**EXTRACT TO READ:**
Forgiveness as a Quality of Mindfulness
Although ‘mindfulness’ as a practice is not easily
definable, the father of secular
mindfulness, Jon Kabat-Zinn, PhD., is most widely quoted with his definition: "...paying attention on purpose, in the present moment and non-judgmentally to the unfolding of experience moment to moment."
It’s this ‘non-judgmental' aspect which connects us with the forgiving nature of
mindful awareness.
Although it is possible to find our way to this
non-judgmental acceptance of the ‘way things are’ through the practice of awareness
alone, it’s helpful to cultivate the heart as well; the ‘heart practices’ directly
connect us to a non-judgmental way of being. Forgiveness can be cultivated
through practice, similarly to other ‘divine' states, or heart practices which include Lovingkindness and Compassion.

**MATERIAL PROVIDED:**
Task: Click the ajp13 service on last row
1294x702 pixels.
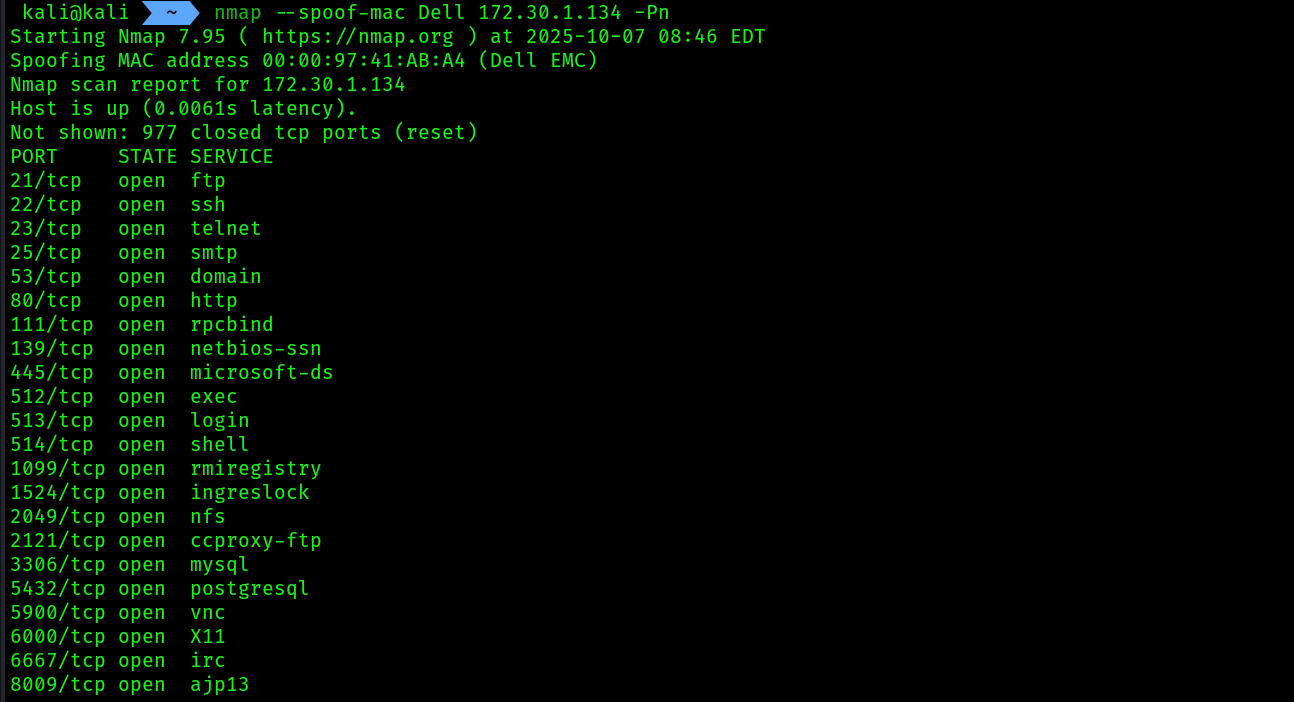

**WHAT THIS EXERCISE ASKS:**
A. Return the passage on forgiveness and mindfulness from "Forgiveness as a" to "Lovingkindness and Compassion.", word for word.
B. In the passage on forgiveness and mindfulness, who is called the father of secular mindfulness?
The material has no connection to the passage on forgiveness and mindfulness.

**THE RESPONSES:**
A.
Forgiveness as a Quality of Mindfulness
Although ‘mindfulness’ as a practice is not easily
definable, the father of secular
mindfulness, Jon Kabat-Zinn, PhD., is most widely quoted with his definition: "...paying attention on purpose, in the present moment and non-judgmentally to the unfolding of experience moment to moment."
It’s this ‘non-judgmental' aspect which connects us with the forgiving nature of
mindful awareness.
Although it is possible to find our way to this
non-judgmental acceptance of the ‘way things are’ through the practice of awareness
alone, it’s helpful to cultivate the heart as well; the ‘heart practices’ directly
connect us to a non-judgmental way of being. Forgiveness can be cultivated
through practice, similarly to other ‘divine' states, or heart practices which include Lovingkindness and Compassion.

B. Jon Kabat-Zinn, PhD.